Emniyet kemerini çıkartıp arabadan indim inince başım döndü ve ayağım ağrıdı arabaya tutundum o sıra diğer kapı hızla açıldı içinden aras çıktı. Kendimi toparlayıp arabanın arkasından seke seke dolanıp şoför koltuğunun bulunduğu kapının önüne geldim. Kapıyı aras'la beraber bir kaç zorlamadan sonra açmıştık çok şükür. Yere çöküp -ki sakat ayağımla ne kadar çok çökebildiysem o kadar çöktüm- sıkışan ayağını dikkatlice sıkışan yerden çıkardım. Arkadan gelen korumalar sonunda yardım etmek akıllarına gelmiş olacaklarki adamı alıp başka arabaya koydular.

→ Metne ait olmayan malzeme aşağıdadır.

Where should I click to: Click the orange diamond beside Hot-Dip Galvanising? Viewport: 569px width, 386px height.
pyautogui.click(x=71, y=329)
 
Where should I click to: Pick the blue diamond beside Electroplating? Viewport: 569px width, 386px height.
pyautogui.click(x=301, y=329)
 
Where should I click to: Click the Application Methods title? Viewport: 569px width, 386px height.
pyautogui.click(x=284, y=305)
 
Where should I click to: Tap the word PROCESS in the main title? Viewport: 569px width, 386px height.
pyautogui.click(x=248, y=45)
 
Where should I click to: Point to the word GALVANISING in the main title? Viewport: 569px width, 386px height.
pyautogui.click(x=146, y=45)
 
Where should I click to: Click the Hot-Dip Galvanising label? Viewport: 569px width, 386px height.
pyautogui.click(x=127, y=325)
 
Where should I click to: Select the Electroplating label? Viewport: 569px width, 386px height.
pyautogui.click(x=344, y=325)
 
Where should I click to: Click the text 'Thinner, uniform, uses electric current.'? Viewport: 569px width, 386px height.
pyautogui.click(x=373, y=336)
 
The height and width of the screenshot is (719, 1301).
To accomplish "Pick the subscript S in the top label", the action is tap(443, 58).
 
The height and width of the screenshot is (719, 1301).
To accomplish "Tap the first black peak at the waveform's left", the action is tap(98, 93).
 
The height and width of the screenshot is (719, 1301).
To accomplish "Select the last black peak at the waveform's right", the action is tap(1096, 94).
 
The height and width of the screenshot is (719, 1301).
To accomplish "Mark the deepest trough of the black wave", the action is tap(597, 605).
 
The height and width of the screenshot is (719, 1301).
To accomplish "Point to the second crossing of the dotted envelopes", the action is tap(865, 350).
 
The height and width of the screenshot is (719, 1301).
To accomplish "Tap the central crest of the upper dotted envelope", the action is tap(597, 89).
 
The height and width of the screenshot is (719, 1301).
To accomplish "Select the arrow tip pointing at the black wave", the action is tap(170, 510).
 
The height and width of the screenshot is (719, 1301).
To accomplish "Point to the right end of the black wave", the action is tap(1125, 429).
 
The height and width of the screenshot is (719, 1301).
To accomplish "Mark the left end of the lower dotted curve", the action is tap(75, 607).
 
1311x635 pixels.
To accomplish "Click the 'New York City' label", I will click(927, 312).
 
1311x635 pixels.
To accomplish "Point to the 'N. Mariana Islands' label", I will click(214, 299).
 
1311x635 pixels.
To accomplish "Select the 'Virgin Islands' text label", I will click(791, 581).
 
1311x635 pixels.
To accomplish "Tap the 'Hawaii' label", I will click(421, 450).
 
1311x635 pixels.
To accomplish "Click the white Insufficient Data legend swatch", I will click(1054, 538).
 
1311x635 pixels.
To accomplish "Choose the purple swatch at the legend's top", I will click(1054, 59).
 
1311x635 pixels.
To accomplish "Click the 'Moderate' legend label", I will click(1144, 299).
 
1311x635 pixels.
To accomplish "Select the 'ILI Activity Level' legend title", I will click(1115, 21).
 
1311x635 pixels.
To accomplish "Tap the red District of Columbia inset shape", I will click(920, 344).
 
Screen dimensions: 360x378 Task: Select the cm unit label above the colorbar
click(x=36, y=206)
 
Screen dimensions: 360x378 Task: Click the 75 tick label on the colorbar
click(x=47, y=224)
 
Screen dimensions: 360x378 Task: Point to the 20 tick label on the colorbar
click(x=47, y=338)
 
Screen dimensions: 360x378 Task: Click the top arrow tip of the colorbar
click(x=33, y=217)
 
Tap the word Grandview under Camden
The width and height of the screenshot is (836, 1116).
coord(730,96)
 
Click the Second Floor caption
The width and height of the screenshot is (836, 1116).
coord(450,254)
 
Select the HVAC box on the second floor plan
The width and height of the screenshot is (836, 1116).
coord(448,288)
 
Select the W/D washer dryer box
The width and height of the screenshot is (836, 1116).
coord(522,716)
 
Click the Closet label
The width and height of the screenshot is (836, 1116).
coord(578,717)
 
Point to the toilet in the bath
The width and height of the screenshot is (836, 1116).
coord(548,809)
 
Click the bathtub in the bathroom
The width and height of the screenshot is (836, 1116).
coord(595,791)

"Hiç bir sorun istemiyorum. Hastane masraflarını ben karşılıyorum şimdi hastaneye yetiştirin arabanın birini bırakıp gidin."
"Tamam efendim"
Bıraktıkları arabaya ilerledim şoföre koltuğuna geçip oturdum. Aras'ta yanıma yerleşince arabyı çalıştırıp sürmeye başladım. Yaralı ayağımı kullanmadan zaten otomatik olunca kolay oluyordu. Yol ayrımından sağa dönüp topraklı ve ağaçların çok sık olduğu yerde sürmeye başladım. İlerde dağ evi gözükmüştü korumalar evin büyük kapısını açınca içeri girip bahçeye park ettim. Arabadan indim. Topallıyarak yürümeye başladım korumanın biri gelip yardım etmeye başladı bana. Kısa süre sonra içeri girdik bu sefer yalın gelip kucağına aldı içerdeki koltuğa oturttu. Tam kadro burdaydık yine her zaman ki gibi.
"Yemekte ne var."
"Makarna."
Kafamı onaylar bir şekilde salladım.
"Bide bilgisayar var mı burada?"
"Var"
Su bilgisayarı getirip önüme koydu
"Sağol süslü"
Dik dik bakıp geri yerine oturdu. Şu an bu bilgisayarla burda yapamazdım odana çıkmam lazımdı.
"Biri beni odama götürebilir mi?"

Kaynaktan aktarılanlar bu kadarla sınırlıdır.